Once upon a time, folk music was not the respected genre it is today.
There were no Bob Dylans, Joni Mitchells or Paul Simons. Far from being household names, singers like Woody Guthrie
, Burl Ives
and Pete Seeger were just getting by. Now-legendary bluesmen like Lead Belly and Muddy Waters
were known, but only in certain segregated circles. Jazz – folk and blues music’s most noted offspring – was still barely a teenager. For the most part, folk music was still down-home stuff, performed by residents of backwoods and hollers, and largely unknown or dismissed by the rest of the world.
Alan Lomax helped change all that.
Alan Lomax is shown in this March, 30, 1948 file photo. Lomax, the celebrated musicologist who helped preserve America's and the world's heritage by making thousands of recordings of folk, blues and jazz musicians from the 1930s onward, died Friday, July 19, 2002. He was 87. (AP Photo/File)

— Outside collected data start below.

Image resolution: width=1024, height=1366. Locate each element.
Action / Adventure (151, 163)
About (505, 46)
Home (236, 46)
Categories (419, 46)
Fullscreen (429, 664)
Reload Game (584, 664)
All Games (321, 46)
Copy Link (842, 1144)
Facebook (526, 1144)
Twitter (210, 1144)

At a time when there was a strict divide between high and low in American culture, and Afro-American and hillbilly music were especially scorned, Lomax argued that such vernacular styles were America’s greatest contribution to music. -Larry Rohter in The New York Times
Alan Lomax devoted his life to going to the backwoods and hollers and recording the songs played there, helping to create a massive archive of folk music for the Library of Congress. He made the first-ever recordings of Woody Guthrie's music; he preserved tracks by Lead Belly and Muddy Waters. And he presented this music to the public, teaching us about the origins and importance of the music our ancestors made.
In addition to recording folk music, Lomax interviewed the musicians, gaining insight into the way the music was passed down through generations, and learning more about the lives behind the music.
Lomax went beyond the borders of the U.S. to chronicle folk music – working with other historians, ethnomusicologists and anthropologists (like Zora Neale Hurston), he traveled all over the world, with notable projects in Haiti and Europe.
Ten years after Alan Lomax's death, the tens of thousands of songs he recorded are still being released to the public, in large part thanks to Lomax’s own efforts to digitize the recordings and make them widely accessible. According to the New York Times, Lomax “devoted the last two decades of his life to the Global Jukebox project. Looking for commonalities among musical styles from all over the world, he early on began using personal computers to help develop criteria to identify and classify such similarities, in the process creating something very much like the algorithms used today by Pandora and other music streaming services.”
Folk music fans are thankful, and so are folk musicians. But don’t take our word for it – just ask Bob Dylan.
Alan was one of those who unlocked the secrets of this kind of music. So if we’ve got anybody to thank, it’s Alan. Thanks, Alan.